[[ Data provided open ]]

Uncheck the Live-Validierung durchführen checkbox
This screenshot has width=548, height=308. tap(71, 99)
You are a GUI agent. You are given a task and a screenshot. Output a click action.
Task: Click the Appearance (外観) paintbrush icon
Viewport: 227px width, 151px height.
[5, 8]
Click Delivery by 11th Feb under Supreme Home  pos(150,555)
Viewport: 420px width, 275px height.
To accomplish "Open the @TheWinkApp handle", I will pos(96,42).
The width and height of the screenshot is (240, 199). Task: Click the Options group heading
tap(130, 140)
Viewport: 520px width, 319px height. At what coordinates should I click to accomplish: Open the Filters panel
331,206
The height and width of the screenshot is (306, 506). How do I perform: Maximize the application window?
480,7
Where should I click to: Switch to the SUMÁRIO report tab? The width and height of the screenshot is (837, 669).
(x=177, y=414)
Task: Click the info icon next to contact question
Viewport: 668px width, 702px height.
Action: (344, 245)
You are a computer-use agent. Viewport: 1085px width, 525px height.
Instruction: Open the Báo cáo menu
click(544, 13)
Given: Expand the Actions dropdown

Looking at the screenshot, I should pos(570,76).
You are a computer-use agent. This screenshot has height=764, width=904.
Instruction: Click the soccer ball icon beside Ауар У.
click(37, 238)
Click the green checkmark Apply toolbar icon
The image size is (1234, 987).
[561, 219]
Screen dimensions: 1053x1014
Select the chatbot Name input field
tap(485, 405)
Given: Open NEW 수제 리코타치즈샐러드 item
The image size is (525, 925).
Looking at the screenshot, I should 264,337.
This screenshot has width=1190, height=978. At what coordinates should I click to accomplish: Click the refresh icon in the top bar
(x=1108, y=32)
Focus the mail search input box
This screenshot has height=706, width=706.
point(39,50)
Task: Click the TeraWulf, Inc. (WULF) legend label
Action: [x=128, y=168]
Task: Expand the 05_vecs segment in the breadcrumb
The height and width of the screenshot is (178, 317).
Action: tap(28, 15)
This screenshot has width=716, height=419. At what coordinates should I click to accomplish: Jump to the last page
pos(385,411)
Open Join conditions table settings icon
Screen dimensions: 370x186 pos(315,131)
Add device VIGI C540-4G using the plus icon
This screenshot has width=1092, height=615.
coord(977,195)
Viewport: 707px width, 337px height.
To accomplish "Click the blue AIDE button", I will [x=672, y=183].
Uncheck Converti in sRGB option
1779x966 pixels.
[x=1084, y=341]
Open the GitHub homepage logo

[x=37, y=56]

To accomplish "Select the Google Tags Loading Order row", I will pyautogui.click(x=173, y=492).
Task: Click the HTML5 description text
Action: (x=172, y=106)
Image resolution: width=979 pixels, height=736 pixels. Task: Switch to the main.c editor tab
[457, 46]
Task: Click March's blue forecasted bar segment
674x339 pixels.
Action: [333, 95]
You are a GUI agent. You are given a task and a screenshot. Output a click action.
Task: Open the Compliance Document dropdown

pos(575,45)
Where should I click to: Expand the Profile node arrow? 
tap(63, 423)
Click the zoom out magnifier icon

[[ Data provided closed ]]

What needs to be done: The number of lines in this listing that hold "segment" is the only answer required.

Response below: 2